**Given exercise:** Rewrite the records from the line that has "Given: Click inside the Description text area" through the line that has "Looking at the" as a two-column CSV with the headers instruction and response, one row per record, putting its text and its answer each in a single quoted field with line breaks turned into spaces. Leave the pictures out.

--- start of Material for the task ---

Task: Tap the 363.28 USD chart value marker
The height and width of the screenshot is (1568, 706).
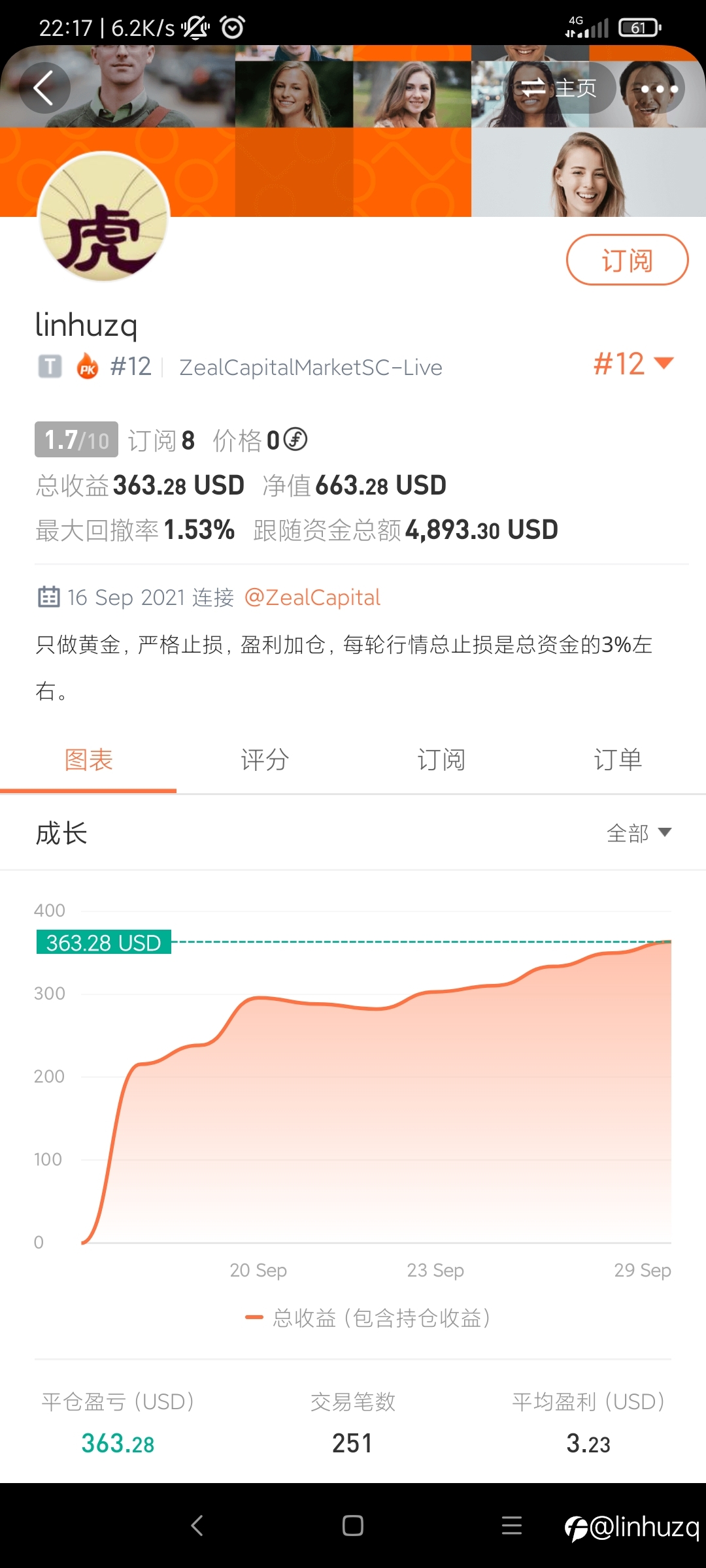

--- end of Material for the task ---
--- start of Material for the task ---

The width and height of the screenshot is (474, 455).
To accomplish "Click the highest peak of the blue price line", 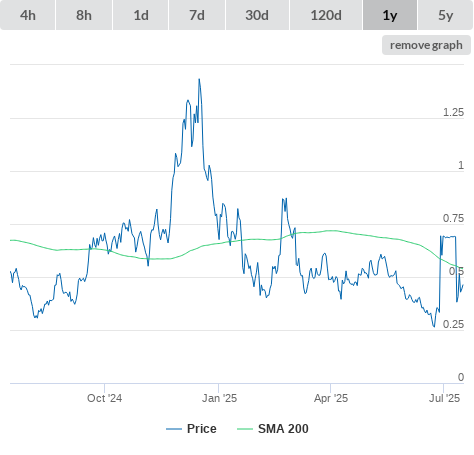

--- end of Material for the task ---
--- start of Material for the task ---

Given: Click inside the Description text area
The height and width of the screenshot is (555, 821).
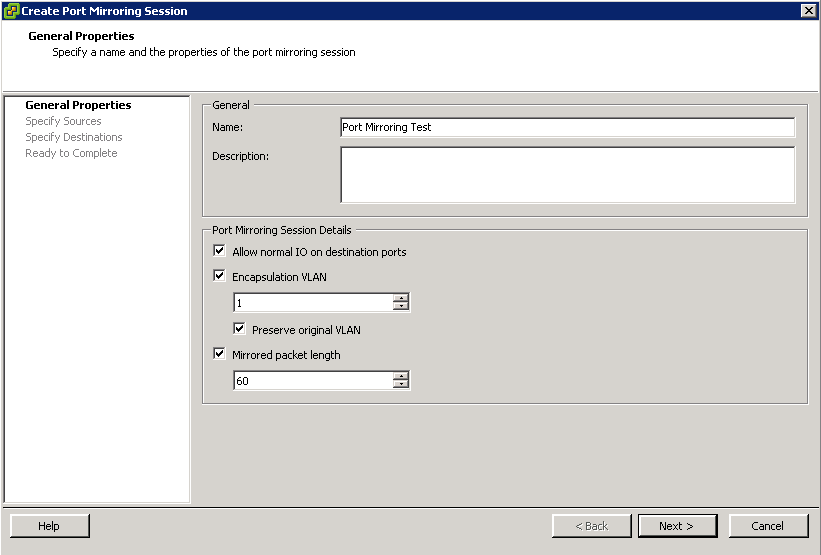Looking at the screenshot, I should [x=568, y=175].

--- end of Material for the task ---

**Task response:**
instruction,response
"Given: Click inside the Description text area The height and width of the screenshot is (555, 821).","Looking at the screenshot, I should [x=568, y=175]."